Unos cuantos años y muchas cicatrices después, el Hospital Militar es el Abente y Lago y el cuartel de Macanaz ya no tiene reclutas pero todavía es una caja. La luminosa y civil caja diseñada por Juan Creus y Covadonga Carrasco como sede de la Fundación Luis Seoane. Del cuartel ya solo queda el patio en el que nos mandaron formar una mañana absurda de 1989. Un patio que ahora puedo visitar sin la escolta de la Policía Militar y en el que incluso he hecho algunas entrevistas a tipos más bien subversivos. En este patio plantó Alberto Ruiz de Samaniego una réplica de la cabaña de Henry David Thoreau a orillas del lago Walden. La cabaña del tipo que inventó la desobediencia civil y un anarquismo ecologista nada bélico.
Macanaz es hoy sobre todo la casa de Luis Seoane, el artista que vio más lejos en el horizonte de Galicia. No solo en la pintura. También en la literatura. Porque escribía cosas como esta: «Habitan en La Coruña y no saben que los viejos de su infancia decían a los niños que desde la península de La Torre, en la misma ciudad, se podía ver en los días claros la costa de Irlanda. Quizás nunca lo supieron. Yo sé eso. Lo recuerdo. También sé que cerrando los ojos veo cuando quiero una aldea, Arca, y a la misma aldea rodeada de montañas, de minas, de bosques y labradíos, y al pie de ellas un río transparente de truchas que se ven correr amedrentadas por las sombras. Un río transparente sobre el que nadan las libélulas y en el barro de sus orillas se esconden las anguilas».
En la Fundación Luis Seoane está el Seoane de Sargadelos, del Cristo obrero, del cartel de Cinzano y de los murales de Buenos Aires. De vez en cuando, le vienen a ver tipos como Georges Perec, Henry David Thoreau o Bram Stoker y su Drácula. A Seoane le habría gustado ese mestizaje lúdico de arte contemporáneo y vida. Le habría gustado saber que en la caja de reclutas ya no hay cetmes, sino cuadros, zombis y cabañas para pensar.

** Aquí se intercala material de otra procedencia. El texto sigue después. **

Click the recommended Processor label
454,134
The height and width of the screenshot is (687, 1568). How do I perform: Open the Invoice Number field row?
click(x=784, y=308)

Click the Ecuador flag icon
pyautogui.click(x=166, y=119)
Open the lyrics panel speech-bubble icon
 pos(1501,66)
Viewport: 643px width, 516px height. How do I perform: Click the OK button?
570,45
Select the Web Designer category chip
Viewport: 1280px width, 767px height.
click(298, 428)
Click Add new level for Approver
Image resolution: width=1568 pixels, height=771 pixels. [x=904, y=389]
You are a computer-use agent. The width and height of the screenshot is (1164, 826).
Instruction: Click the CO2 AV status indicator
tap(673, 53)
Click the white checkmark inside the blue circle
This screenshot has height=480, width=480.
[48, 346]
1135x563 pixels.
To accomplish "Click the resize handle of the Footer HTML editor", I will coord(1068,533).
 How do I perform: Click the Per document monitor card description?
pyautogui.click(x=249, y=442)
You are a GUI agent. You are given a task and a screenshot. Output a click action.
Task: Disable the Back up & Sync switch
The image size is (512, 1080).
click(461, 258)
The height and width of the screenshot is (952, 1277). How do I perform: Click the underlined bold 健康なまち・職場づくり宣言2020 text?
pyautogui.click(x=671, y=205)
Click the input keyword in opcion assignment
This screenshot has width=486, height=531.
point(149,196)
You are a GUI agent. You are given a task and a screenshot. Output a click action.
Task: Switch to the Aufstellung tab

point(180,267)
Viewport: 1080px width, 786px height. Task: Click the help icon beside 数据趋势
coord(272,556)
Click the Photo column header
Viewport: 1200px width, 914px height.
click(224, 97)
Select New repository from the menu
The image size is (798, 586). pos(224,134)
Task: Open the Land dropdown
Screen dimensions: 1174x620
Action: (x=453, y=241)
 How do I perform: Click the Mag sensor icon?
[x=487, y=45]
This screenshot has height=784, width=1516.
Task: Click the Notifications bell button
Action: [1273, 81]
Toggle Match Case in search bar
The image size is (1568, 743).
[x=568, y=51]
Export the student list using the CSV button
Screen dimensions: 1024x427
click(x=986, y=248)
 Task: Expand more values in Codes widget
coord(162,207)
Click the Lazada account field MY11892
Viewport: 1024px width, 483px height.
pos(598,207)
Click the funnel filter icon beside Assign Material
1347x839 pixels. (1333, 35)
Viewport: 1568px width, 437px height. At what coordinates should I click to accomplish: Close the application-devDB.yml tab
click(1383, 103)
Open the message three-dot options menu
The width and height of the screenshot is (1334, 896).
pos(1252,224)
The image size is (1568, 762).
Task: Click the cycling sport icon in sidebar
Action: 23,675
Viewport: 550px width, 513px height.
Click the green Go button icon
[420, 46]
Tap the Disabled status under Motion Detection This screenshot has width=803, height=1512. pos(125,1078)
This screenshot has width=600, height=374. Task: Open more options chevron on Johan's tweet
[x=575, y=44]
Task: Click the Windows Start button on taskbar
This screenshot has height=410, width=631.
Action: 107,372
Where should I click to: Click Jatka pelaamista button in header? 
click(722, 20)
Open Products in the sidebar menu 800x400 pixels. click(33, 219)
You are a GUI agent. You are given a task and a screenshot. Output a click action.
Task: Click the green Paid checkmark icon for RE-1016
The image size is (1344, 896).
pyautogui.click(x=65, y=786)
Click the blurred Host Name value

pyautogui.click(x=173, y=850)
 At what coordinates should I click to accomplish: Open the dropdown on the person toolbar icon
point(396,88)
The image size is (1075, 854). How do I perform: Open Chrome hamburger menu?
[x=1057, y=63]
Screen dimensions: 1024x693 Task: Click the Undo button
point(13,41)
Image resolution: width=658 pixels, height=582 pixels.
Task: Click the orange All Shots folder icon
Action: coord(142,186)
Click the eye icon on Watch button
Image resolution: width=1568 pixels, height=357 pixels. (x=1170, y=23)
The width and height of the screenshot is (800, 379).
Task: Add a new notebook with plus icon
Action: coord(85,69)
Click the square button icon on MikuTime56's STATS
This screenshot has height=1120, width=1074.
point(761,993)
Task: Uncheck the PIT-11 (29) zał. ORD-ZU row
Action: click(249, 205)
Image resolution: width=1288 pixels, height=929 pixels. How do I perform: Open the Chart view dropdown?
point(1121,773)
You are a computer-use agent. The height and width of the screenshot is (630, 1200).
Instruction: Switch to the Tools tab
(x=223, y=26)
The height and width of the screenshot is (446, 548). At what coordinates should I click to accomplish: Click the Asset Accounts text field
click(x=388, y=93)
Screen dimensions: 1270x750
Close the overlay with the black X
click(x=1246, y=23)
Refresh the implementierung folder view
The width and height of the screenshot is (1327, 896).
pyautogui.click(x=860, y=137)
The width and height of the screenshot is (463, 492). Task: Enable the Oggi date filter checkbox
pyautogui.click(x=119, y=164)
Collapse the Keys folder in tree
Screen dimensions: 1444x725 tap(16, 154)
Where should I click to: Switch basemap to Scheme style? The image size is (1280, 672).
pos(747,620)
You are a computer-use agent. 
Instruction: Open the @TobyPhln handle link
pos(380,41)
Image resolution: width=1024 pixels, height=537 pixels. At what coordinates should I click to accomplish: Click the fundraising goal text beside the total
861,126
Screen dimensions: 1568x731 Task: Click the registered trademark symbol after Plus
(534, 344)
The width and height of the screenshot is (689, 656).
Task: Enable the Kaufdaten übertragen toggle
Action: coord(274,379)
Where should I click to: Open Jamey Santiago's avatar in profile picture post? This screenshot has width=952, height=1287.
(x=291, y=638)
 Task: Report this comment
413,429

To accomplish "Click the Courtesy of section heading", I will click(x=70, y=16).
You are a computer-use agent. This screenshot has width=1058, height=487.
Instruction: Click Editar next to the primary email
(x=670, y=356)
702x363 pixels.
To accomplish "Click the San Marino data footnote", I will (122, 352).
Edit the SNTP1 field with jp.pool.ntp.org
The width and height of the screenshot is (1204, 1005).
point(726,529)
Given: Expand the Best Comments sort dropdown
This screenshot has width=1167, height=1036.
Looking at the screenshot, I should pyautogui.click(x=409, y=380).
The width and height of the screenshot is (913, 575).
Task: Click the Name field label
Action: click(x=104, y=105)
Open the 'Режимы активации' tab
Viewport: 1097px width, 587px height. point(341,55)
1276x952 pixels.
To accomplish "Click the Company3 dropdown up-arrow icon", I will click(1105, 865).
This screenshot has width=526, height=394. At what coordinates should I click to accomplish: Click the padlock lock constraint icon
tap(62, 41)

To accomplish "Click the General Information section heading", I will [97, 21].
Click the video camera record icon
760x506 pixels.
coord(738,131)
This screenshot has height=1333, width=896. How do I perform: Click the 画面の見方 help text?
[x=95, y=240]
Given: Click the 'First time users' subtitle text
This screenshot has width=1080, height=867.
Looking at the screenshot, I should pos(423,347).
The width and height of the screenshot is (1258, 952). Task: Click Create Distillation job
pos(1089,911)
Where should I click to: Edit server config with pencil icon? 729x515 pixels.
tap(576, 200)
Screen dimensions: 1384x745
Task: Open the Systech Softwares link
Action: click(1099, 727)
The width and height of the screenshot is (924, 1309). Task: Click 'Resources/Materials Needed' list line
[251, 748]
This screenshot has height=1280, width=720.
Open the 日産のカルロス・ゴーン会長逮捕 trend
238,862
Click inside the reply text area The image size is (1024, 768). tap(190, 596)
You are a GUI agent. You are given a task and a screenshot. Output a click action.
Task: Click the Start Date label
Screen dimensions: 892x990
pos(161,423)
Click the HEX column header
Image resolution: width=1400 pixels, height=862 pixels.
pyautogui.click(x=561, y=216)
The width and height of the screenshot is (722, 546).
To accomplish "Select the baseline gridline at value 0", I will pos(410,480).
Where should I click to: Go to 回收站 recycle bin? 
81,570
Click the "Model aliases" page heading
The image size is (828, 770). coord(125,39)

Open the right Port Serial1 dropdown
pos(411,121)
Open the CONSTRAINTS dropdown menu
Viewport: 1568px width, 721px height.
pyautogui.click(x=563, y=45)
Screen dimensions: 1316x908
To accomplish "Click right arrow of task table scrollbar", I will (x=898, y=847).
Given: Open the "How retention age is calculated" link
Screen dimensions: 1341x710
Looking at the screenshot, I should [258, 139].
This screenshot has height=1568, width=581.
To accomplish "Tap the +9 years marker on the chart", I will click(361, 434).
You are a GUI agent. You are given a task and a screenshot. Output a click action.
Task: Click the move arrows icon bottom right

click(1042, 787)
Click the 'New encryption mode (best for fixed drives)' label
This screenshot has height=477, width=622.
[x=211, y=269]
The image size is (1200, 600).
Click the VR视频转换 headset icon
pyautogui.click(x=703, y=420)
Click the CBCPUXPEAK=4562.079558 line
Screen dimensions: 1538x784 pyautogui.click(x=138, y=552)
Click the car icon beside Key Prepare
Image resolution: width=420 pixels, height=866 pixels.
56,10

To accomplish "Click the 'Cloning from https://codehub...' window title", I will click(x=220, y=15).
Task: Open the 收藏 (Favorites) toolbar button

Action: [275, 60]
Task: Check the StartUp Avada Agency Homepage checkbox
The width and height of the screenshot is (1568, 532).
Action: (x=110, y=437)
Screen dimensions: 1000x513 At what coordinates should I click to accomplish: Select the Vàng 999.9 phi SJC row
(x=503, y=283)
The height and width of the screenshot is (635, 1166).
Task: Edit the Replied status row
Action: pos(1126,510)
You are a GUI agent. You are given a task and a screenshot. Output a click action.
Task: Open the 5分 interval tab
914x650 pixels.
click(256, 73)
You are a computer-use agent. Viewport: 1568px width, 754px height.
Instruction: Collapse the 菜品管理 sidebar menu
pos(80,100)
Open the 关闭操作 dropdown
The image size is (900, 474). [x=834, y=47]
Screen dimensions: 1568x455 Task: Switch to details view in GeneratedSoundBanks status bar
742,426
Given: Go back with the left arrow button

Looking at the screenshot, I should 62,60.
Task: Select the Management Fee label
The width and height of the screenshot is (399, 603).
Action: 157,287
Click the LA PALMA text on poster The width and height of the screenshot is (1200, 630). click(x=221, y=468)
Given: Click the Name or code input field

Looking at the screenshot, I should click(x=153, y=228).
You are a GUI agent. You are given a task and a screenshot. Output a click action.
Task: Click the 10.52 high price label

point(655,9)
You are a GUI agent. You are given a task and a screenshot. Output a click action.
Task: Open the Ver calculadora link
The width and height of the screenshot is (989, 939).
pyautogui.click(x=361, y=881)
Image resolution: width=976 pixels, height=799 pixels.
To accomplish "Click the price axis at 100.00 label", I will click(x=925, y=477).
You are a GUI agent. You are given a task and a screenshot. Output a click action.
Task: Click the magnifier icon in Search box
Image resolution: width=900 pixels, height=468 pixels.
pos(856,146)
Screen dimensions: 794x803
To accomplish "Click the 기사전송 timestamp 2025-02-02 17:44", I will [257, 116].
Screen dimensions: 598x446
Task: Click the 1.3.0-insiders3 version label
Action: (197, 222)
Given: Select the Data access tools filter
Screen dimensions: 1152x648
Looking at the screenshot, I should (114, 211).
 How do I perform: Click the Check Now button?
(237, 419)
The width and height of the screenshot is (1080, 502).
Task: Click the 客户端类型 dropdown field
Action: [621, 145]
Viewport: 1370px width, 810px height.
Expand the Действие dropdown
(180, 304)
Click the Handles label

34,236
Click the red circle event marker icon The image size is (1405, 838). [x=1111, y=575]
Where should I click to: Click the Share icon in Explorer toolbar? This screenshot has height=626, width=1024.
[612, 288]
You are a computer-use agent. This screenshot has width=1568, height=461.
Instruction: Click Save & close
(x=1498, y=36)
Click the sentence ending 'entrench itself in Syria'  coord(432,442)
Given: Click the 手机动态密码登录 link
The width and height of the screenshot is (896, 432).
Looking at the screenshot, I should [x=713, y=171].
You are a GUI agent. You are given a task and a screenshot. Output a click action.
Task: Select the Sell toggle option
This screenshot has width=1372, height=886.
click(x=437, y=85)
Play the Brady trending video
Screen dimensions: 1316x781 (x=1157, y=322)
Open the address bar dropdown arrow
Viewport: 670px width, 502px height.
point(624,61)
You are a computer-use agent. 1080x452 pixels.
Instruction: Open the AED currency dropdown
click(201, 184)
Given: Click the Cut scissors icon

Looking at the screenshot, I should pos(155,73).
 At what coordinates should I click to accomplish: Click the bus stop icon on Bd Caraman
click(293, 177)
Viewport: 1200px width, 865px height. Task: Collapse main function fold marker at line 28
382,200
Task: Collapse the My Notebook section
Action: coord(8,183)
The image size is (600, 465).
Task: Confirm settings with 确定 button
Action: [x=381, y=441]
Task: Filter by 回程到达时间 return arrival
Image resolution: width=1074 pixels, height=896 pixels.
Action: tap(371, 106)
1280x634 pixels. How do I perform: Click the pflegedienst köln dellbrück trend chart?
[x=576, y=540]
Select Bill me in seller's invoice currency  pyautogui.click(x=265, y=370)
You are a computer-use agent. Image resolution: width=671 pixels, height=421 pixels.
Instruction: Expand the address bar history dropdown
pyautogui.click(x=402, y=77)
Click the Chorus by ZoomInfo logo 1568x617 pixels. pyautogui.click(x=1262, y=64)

Así que me planto en el centro del patio, como aquella mañana de 1989, y cierro los ojos para ver lo que veía Luis Seoane en 1978: «Es curioso lo que ven por no querer ver algunas personas. Yo cierro los ojos y veo lo que quiero. Alguna vez creí percibir incluso el olor de aquel mar o de aquella aldea. También alguna vez quise ver la costa de Irlanda de la que hablaban los viejos coruñeses y no busqué el horizonte despejado de un buen día claro abriendo más los ojos que cualquier otro día, sino que me bastó cerrar los ojos para verla, y sin embargo era una tarde de espesa niebla». Amén.